La seconde vague de violence épuratrice intervient d’avril à juin 1945, quand rentrent d’Allemagne les Français (surtout des hommes) prisonniers, déportés politiques et travailleurs requis du STO. Parmi eux, dans les mêmes trains, ont pris place des dizaines de milliers de travailleurs et de travailleuses volontaires (la face lâche du STO). On trouve également des collaborateurs partis l’été précédent avec la Wehrmacht, qui espèrent profiter de la confusion générale pour se blanchir. Beaucoup sont démasqués, sans compter les résistants qui ne supportent pas de voir leurs délateurs ou tortionnaires libérés parce que leur dossier est trop mince. À cette colère s’ajoute un climat social tendu (ravitaillement défaillant, salaires insuffisants, grèves…) Les lynchages et les tontes reprennent de plus belle.

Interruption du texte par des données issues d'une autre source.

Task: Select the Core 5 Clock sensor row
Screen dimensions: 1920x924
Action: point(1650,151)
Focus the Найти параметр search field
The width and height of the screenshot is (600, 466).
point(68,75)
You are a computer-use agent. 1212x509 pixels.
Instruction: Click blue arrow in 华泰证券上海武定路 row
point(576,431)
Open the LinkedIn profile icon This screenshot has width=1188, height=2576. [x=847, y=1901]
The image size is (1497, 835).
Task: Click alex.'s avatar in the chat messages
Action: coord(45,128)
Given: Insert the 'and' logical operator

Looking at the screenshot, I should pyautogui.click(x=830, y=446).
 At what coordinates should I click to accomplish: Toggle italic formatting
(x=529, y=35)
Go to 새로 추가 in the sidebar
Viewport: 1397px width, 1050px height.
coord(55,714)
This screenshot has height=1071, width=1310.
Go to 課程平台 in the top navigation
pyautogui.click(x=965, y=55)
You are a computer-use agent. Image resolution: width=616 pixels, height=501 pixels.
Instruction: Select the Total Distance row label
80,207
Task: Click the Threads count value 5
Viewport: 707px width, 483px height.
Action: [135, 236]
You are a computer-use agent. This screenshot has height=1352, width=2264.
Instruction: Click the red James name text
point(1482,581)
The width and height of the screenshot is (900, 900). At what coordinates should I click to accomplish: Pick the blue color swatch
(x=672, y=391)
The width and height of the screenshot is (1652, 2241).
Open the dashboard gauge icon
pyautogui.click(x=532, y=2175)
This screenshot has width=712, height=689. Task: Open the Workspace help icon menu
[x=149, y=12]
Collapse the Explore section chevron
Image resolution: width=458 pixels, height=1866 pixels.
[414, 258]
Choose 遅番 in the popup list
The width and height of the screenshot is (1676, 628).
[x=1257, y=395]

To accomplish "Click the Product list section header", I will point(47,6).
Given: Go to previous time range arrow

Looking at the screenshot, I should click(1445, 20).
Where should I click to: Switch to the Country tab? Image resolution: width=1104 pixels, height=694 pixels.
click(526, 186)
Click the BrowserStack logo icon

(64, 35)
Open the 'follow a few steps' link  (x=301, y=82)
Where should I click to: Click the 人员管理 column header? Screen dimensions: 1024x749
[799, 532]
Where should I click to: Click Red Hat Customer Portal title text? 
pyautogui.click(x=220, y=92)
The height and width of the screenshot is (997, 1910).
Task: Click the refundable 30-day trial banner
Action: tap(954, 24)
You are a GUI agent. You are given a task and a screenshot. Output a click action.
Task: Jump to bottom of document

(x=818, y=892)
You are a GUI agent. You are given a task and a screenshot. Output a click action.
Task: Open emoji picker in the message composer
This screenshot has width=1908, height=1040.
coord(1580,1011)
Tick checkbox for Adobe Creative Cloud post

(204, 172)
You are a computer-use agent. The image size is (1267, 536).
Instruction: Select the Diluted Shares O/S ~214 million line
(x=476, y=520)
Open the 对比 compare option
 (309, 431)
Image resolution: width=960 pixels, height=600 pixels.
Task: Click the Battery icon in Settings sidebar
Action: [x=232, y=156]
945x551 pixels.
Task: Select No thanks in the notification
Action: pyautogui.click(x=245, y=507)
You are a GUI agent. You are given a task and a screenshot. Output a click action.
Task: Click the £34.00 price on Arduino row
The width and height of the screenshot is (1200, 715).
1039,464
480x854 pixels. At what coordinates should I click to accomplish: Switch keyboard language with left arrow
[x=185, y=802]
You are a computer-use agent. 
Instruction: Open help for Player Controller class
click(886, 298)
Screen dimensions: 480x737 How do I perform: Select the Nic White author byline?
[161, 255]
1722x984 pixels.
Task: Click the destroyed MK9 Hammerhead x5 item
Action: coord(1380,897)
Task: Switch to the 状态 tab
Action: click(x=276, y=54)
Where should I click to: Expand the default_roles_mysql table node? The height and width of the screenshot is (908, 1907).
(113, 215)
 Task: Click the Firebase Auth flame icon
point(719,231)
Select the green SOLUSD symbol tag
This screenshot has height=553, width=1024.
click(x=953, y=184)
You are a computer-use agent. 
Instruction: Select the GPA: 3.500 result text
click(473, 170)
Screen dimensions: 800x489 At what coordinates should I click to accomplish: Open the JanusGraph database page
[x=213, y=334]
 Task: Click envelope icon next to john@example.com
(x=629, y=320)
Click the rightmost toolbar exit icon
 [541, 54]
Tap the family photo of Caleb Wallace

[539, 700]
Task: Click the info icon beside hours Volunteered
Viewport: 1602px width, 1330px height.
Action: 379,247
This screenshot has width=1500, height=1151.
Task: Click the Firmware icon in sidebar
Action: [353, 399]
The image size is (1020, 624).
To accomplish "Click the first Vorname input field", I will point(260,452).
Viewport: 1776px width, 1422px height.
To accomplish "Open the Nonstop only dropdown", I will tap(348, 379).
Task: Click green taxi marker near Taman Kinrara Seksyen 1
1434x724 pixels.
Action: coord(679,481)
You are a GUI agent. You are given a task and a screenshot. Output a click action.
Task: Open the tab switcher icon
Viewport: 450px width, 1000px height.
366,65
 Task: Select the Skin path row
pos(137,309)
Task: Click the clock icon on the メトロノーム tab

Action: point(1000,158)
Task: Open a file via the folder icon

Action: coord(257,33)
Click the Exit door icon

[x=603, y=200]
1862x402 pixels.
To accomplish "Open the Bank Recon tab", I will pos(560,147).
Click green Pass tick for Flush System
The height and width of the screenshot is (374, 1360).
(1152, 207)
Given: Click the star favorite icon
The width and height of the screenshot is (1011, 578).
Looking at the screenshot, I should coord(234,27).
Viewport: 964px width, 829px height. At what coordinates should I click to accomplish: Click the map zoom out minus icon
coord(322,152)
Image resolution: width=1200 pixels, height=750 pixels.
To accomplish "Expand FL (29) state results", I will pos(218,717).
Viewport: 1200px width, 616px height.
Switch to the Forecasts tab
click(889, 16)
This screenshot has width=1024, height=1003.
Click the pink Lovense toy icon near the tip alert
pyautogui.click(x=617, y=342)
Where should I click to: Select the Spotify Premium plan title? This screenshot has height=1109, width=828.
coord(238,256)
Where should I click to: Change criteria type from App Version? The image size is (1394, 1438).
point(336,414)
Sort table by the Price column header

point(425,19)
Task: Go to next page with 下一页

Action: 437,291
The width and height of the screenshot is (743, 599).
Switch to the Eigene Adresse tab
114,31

Mais cette fois, le ministre de l’intérieur mobilise les préfets, la police et la gendarmerie – des corps qui avait subi leur propre épuration – pour obtenir, chaque fois, « un désaveu public de ces violences par les partis, associations et groupements. L’objectif est clairement de rétablir le monopole étatique de la violence légitime et d’achever ainsi le processus de restauration engagé avec la libération. » Ainsi, l’été 1945 fait figure de tournant tandis que se poursuit l’épuration dans les prétoires.
Rouquet et Virgili étudient au travers de longs développements, avec de nombreux exemples, toutes les facettes de cette épuration par les tribunaux : collaboration économique, dans l’armée, le clergé, parmi les préfets, les magistrats, le grand patronat, les artistes, les intellectuels, etc. Un travail exhaustif qui synthétise la richesse des recherches entreprises depuis trente ans dans la lignée de Pierre Laborie ou Henry Rousso. Leurs conclusions, en gardant la réserve historienne de mise, apparaissent mitigées. Ils montrent en particulier comment, dans les faits, le rétablissement de l’ordre et la condamnation des violences ont eu un effet paradoxal qui touche à la fois la Résistance et l’Épuration : « Le processus de délégitimation de la violence résistante est concomitant d’une épuration qui, après avoir été encouragé puis discutée, est de plus en plus contestée. Pour beaucoup en ces temps de guerre froide, de guerre coloniale, mais aussi de croissance économique, l’heure est au pardon, à l’amnistie et à l’oubli. » Au lieu d’une émancipation accomplie, du passé on a fait table rase. Dès lors « la postérité de l’épuration se caractérise par sa capacité à créer une mémoire de la victime tout en maltraitant le mythe résistant. Une sorte de souvenir fantasmatique d’autant plus séduisant qu’il contient une part de vérité, mais qui s’affranchit de la connaissance historiographique. À elle seule, l’empreinte de la femme tondue dans l’imaginaire social, emblème de l’épuration, résume la place laissée depuis plus d’un demi-siècle dans la mémoire commune. »
Selon la récapitulation chiffrée retenue par les auteurs, sur environ 310 000 dossiers traités, le bilan de l’épuration est le suivant : environ 9 000 exécutions sommaires (épuration extra judiciaire) ; 767 peines de mort exécutées, 6 335 non exécutées ; 13 339 peines de travaux forcés ; 24 927 peines de prison et 50 223 dégradations nationales. 26 177 personnes ont été acquittées.